Stored records:
++++++++++++++++++++
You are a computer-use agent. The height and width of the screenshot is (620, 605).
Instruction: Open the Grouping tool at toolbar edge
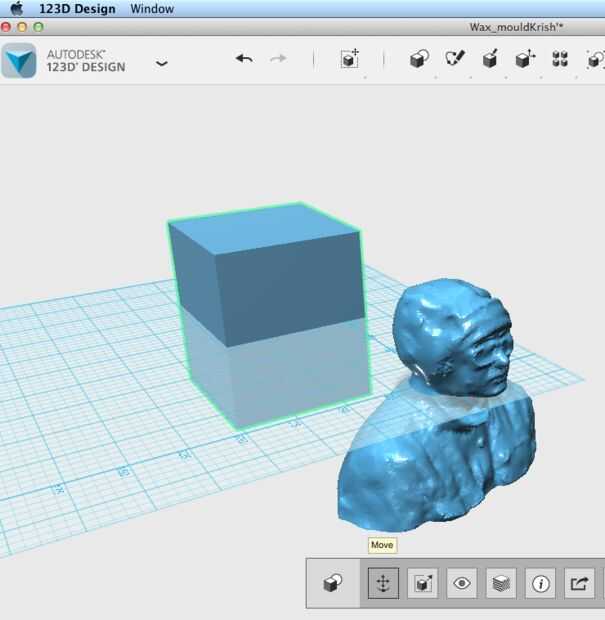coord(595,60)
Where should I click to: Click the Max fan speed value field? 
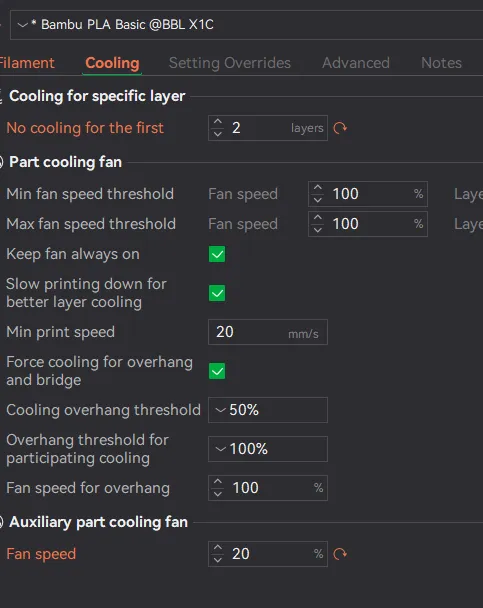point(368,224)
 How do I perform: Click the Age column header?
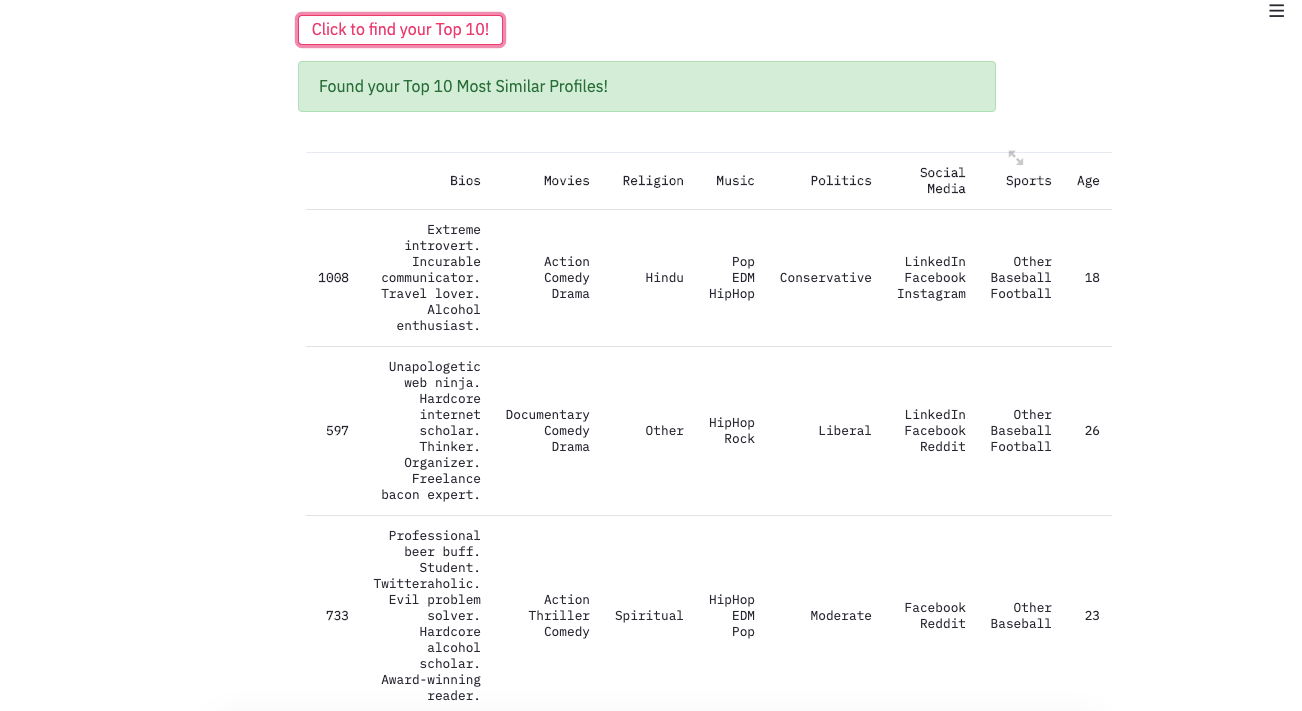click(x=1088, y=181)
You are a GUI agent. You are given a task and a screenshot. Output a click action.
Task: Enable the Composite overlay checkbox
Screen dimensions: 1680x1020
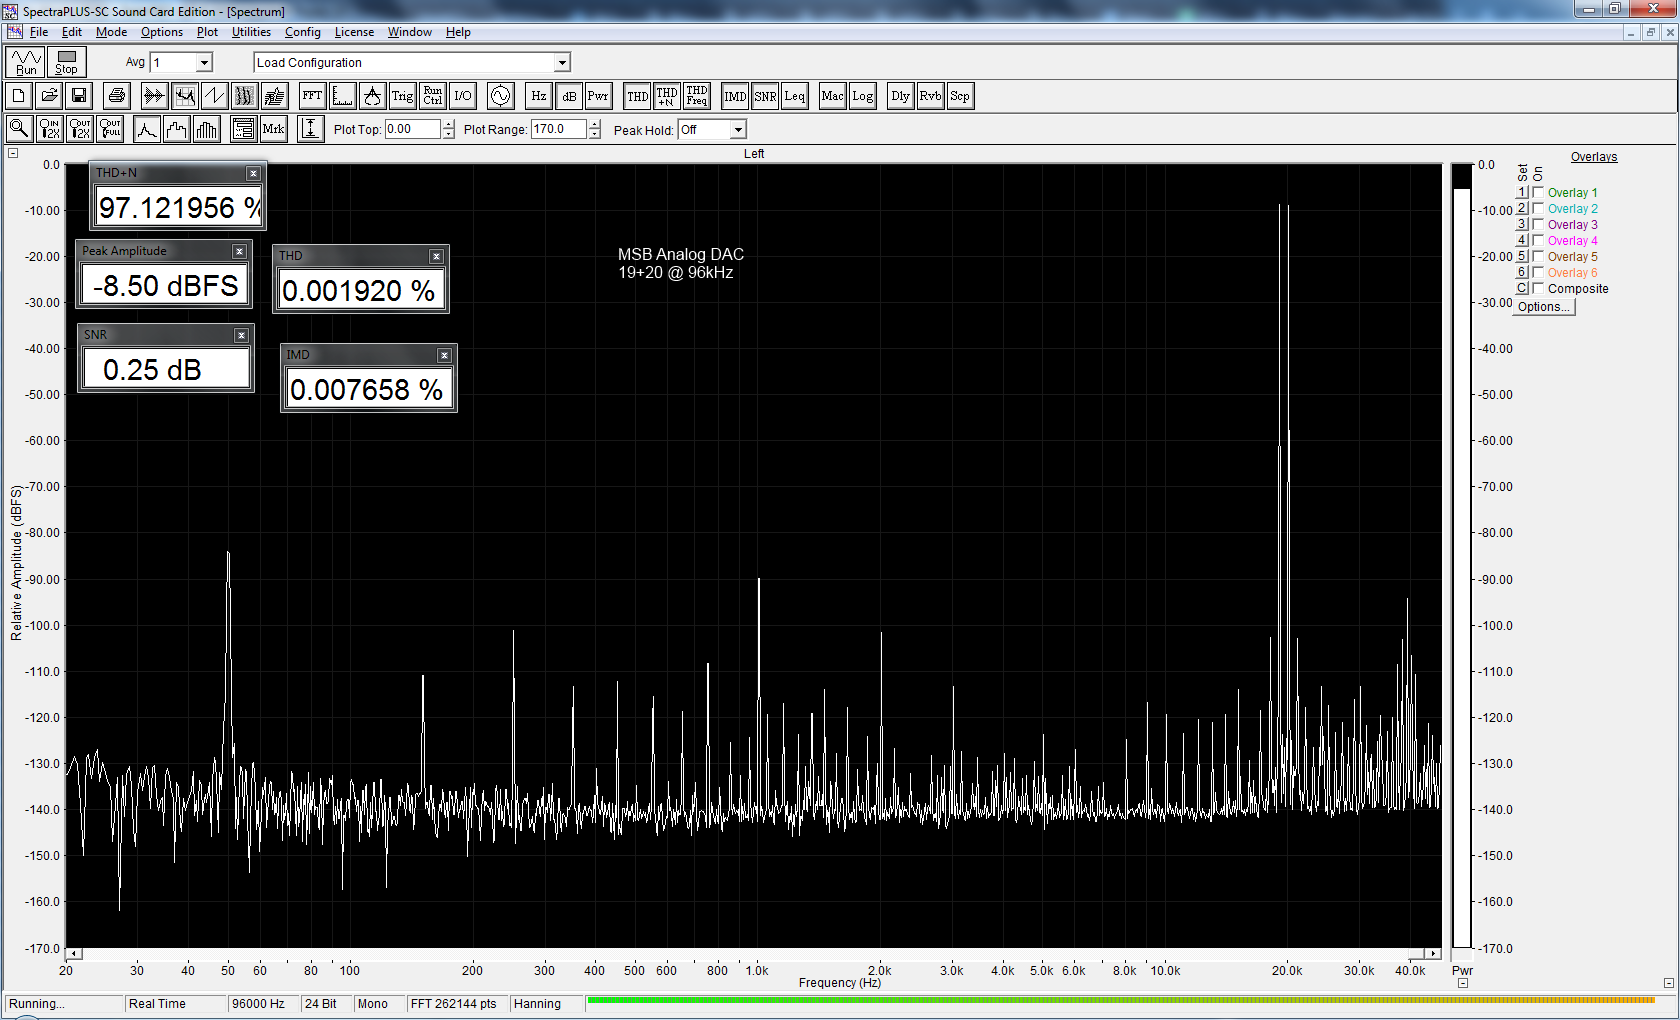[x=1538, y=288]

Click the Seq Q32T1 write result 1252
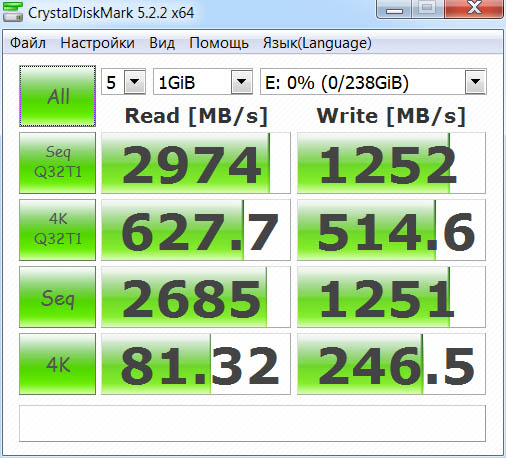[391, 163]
++++++++++++++++++++
» **WHAT IS BEING ASKED**
Excluding pictures, copy exactly the lines from the line containing "Task: Enable the Composite overlay checkbox" through the last line of the data, inclusive.

» **TASK SOLUTION**
Task: Enable the Composite overlay checkbox
Screen dimensions: 1680x1020
[x=1538, y=288]

Click the Seq Q32T1 write result 1252
[391, 163]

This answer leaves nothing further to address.